_WORK TASK_
Please give back exactly the line with "Viewport: 359px width, 316px" and each line after it through the end of the material, leaving out the pictures.

═════ EXTRACTED RECORDS

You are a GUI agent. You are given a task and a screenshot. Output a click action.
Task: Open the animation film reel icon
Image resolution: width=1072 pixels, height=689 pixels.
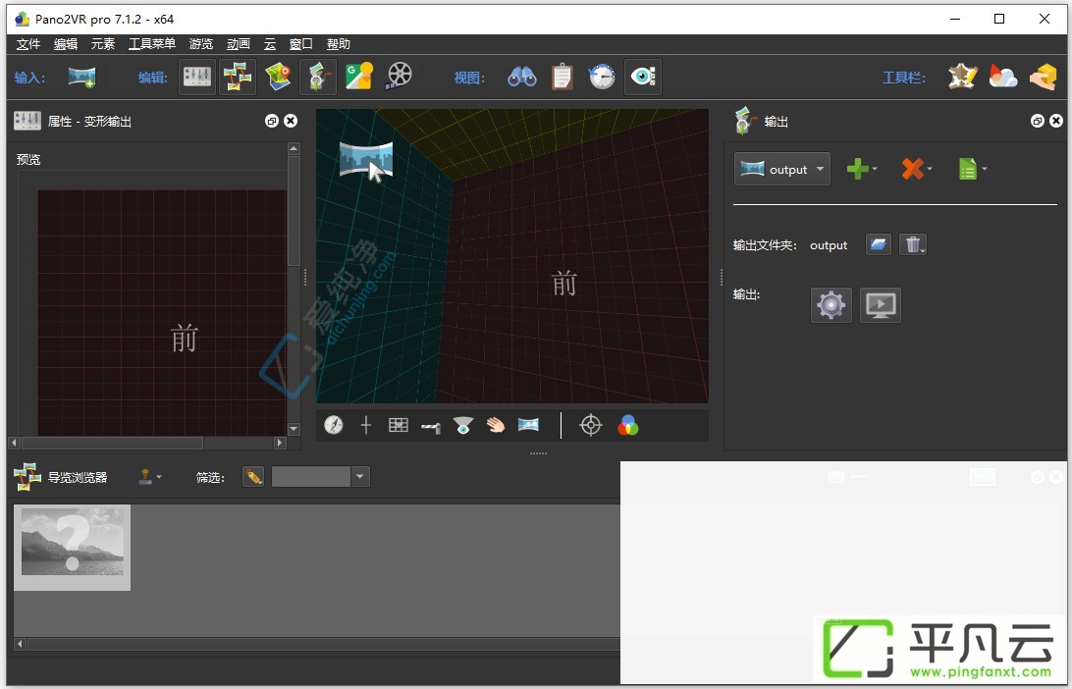click(x=400, y=77)
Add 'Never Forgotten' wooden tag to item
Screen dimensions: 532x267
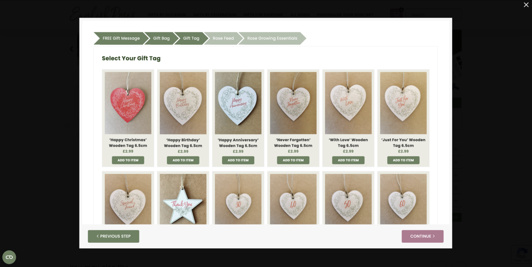tap(293, 160)
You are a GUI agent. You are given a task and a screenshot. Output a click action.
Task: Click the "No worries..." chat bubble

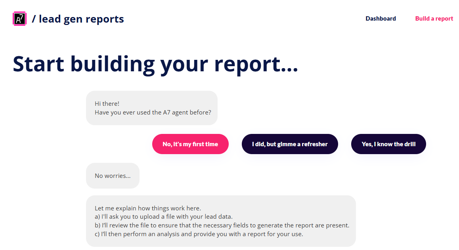click(x=113, y=176)
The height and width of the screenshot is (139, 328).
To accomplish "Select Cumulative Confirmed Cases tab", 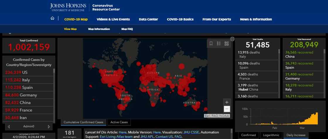I will 83,122.
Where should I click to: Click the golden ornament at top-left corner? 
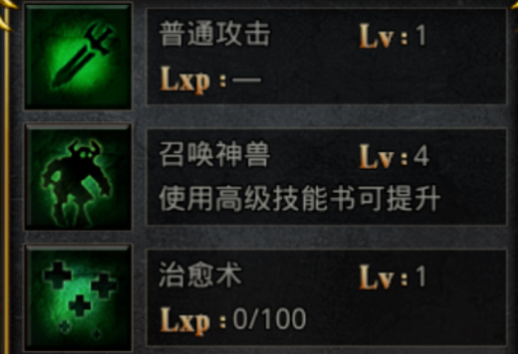tap(7, 13)
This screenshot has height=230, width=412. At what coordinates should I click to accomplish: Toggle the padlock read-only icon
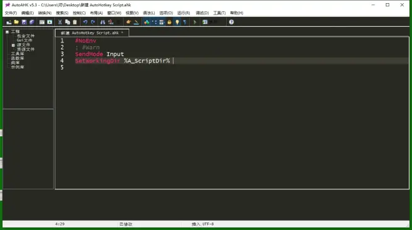coord(169,22)
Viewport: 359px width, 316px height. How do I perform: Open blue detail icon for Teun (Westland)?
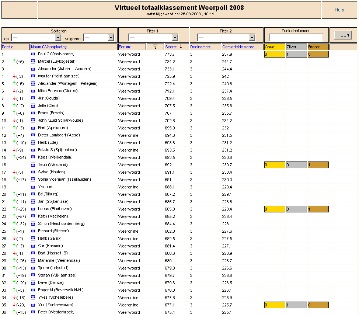click(x=33, y=165)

══════════

_COMPLETED EXERCISE_
Viewport: 359px width, 316px height. How do I perform: Open blue detail icon for Teun (Westland)?
click(x=33, y=165)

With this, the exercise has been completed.